The internal stairs of Colombia’s Congress were partially covered with rose petals this week when about 150 people from the gay, lesbian, bi-sexual and transgender community staged a “besatón” in favour of same-sex couple marriages and to protest statements made by a senator the week earlier.

The event “is for our rights and, of course, also as a symbolic and respectful way and non-violent protest what the senator, who has not noticed (of) the Constitution has hanged and must be respected,” said in Bogota Councilwoman Angelica Lozano of the partido Progresistas (Progressive Party), who was one of the organizers of the event.
The LGBT community is supporting a bill that would allow legal reforms so that all the Colombian regulations contemplate marriage of same-sex couples. So far in Colombia, said Lozano, it only covers civil unions or contracts.
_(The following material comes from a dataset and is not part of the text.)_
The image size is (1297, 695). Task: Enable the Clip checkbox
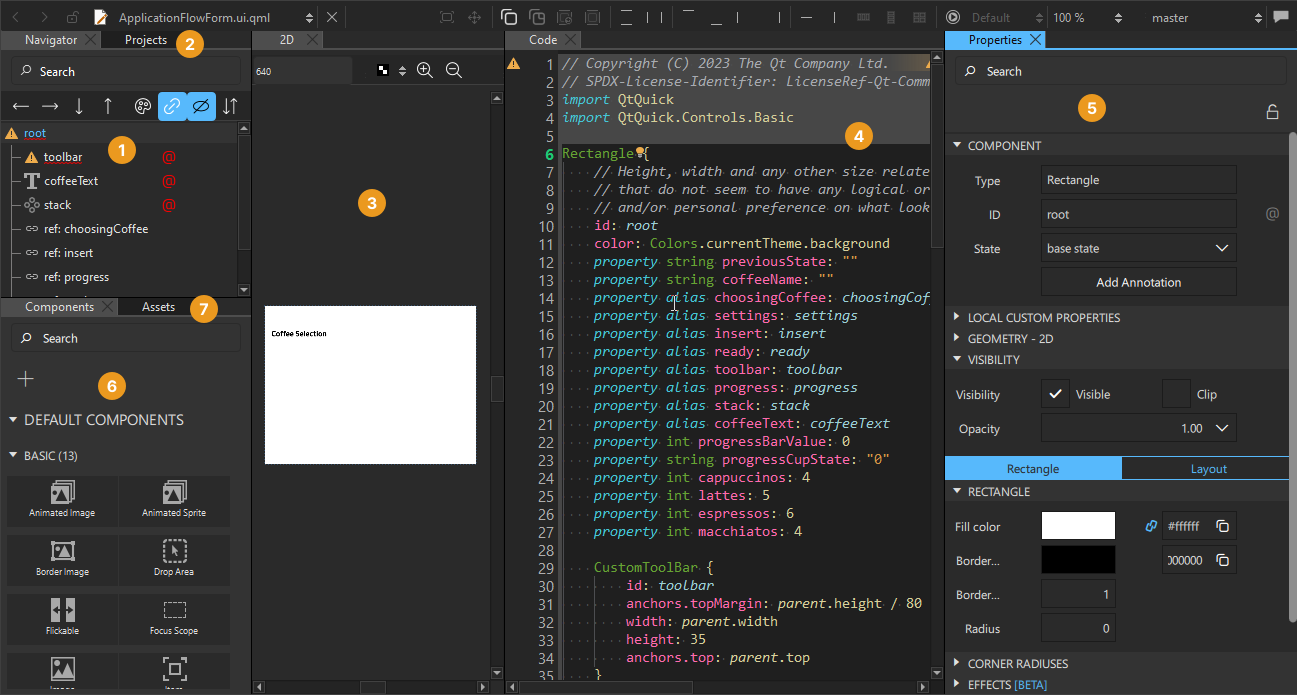coord(1176,394)
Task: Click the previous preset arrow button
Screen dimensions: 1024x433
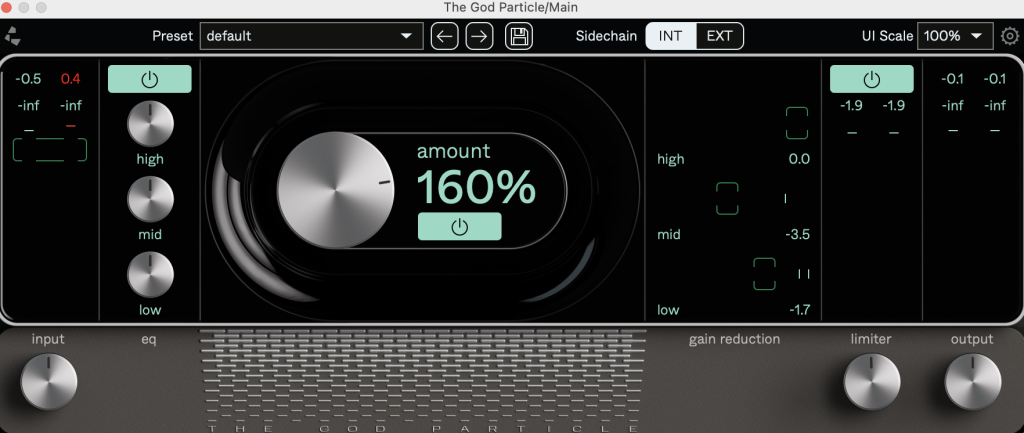Action: click(x=445, y=36)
With the decoration of some red petals and multicolored flags on the steps, the demonstrators received apologies from Congress President Roy Barreras, for the statements made by conservative senator Roberto Gerlein on November 20 during the first debate on the law on marriage between same-sex couples.
Gerlein, on presenting his position on the project, said that sex between same sex was “dirty, filthy, a sex that deserves condemnation, an excremental sex”.
In Colombia, gay couples can register with a notary a “uniones de hecho” o “uniones civiles” (de facto unions or civil unions), but without constituting a “marriage”.
Same-sex couples, by a decision of the Constitutional Court in 2007, have the rights of inheritance ad can join the healthand pension system.

Although there are no official figures, non-governmental groups like Colombia Diversa, says it defends the rights of the LGBT community it estimates at between 8% and 10% of Colombia’s 46 million population and that there are some 300.000 Colombians live as same-sex couples.